## TASK
Leave out the pictures and copy every record exactly.

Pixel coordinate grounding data
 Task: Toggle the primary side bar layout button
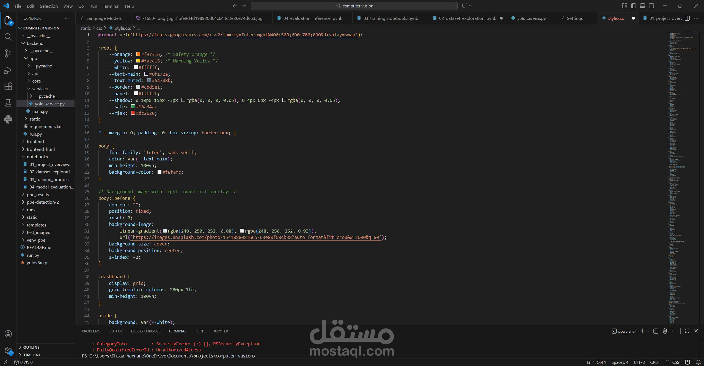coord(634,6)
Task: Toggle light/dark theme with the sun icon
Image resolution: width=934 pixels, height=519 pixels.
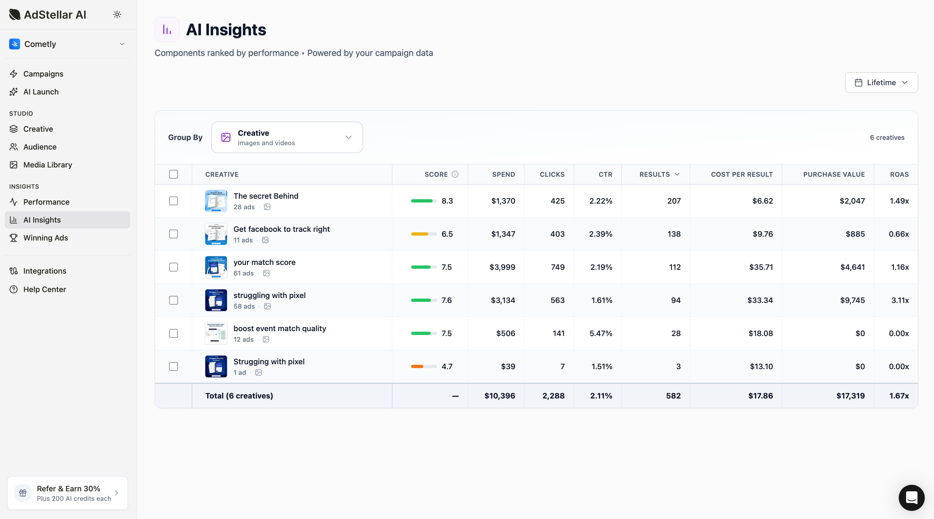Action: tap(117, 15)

## WRITTEN ANSWER
 Task: Toggle the primary side bar layout button
coord(634,6)
Task: Toggle light/dark theme with the sun icon
Image resolution: width=934 pixels, height=519 pixels.
Action: tap(117, 15)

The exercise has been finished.